In una intervista alla radio pubblica israeliana citata dall’agenzia di stampa Ansa Dayan ha denunciato che su un elemento rimasto oscuro relativo alle origini del nonno di Hitler da parte paterna «si siano poi costruite teorie cospiratorie del tutto infondate secondo le quali lo stesso Hitler sarebbe stato ebreo. Di conseguenza, viene sostenuto, ‘ebrei sono coloro i quali hanno sterminato ebrei nella Shoah‘. C’è davvero da rammaricarsi che il ministro degli esteri della Russia partecipi a questo happening antisemita». Dayan ha anche contestato le affermazioni su Zelensky nazista: «Si tratta di una affermazione non meno grave (che non quella relativa alle origini di Hitler, ndr). Se quello è l’aspetto del nazismo allora perché noi ne facciamo un tale clamore ? Quella affermazione – secondo Dayan – è un insulto e un duro colpo inferto alle vittime del nazismo vero». Il senso delle parole di Lavrov, secondo Dayan, «capovolge la Shoah. Si prendono le vittime, e le si trasformano in carnefici».
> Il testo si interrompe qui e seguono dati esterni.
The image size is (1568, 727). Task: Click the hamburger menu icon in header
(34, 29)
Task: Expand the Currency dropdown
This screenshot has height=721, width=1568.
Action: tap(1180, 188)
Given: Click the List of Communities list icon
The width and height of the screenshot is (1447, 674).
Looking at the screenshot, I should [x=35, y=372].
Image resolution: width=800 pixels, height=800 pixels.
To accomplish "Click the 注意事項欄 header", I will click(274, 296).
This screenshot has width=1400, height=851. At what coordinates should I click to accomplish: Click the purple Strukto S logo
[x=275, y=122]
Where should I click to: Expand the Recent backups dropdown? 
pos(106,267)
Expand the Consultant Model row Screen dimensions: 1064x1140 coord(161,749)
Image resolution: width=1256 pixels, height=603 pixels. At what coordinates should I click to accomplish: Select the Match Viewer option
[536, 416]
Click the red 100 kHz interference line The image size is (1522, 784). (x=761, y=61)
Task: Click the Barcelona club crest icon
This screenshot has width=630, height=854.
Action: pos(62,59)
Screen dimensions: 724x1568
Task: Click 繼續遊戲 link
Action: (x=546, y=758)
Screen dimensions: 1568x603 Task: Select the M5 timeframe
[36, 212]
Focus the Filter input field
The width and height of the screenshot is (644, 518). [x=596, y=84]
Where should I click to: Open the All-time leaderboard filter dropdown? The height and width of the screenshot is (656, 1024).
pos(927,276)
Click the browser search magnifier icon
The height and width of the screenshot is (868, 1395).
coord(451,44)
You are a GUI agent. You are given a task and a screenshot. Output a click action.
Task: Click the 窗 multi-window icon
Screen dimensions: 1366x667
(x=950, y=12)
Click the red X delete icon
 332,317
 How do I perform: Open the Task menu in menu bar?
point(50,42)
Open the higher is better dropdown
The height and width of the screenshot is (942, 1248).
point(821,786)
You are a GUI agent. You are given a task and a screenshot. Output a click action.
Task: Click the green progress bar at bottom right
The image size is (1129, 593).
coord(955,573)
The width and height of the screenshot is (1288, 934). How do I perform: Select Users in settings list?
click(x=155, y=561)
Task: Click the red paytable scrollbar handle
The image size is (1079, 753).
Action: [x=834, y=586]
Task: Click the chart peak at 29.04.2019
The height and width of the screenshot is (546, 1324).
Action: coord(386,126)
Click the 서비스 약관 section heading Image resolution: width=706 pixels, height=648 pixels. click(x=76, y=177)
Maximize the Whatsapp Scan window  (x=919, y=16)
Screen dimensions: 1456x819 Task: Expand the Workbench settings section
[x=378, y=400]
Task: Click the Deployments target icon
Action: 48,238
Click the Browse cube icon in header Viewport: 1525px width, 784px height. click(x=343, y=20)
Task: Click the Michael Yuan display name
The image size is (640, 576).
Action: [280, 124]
Le affermazioni sulle presunte origini ebraiche di Hitler fanno parte di una teoria del complotto promulgata da Hans Frank, che è stato governatore della Polonia occupata dai nazisti. Si basano sulla diceria che la nonna paterna di Hitler fosse stata messa incinta da un ebreo mentre lavorava come cuoca a Graz. Gli storici dell’Olocausto hanno contestato in più occasioni le presunte prove storiche della circostanza. Nelle scorse settimane esponenti dello Yad Vashem hanno bollato le dichiarazioni russe sulla nazificazione dell’Ucraina come distorsioni non basate sui fatti.

Israele convoca l’ambasciatore

Il ministero degli Esteri israeliano ha convocato l’ambasciatore russo a Tel Aviv per «chiarimenti». «Le dichiarazioni di Lavrov – ha accusato il ministro Yair Lapid – sono sia imperdonabili ed oltraggiose, sia un terribile errore storico. Gli ebrei – ha continuato – non si sono uccisi da soli nella Shoah. Il più basso livello del razzismo contro gli ebrei è accusare gli ebrei stessi di antisemitismo».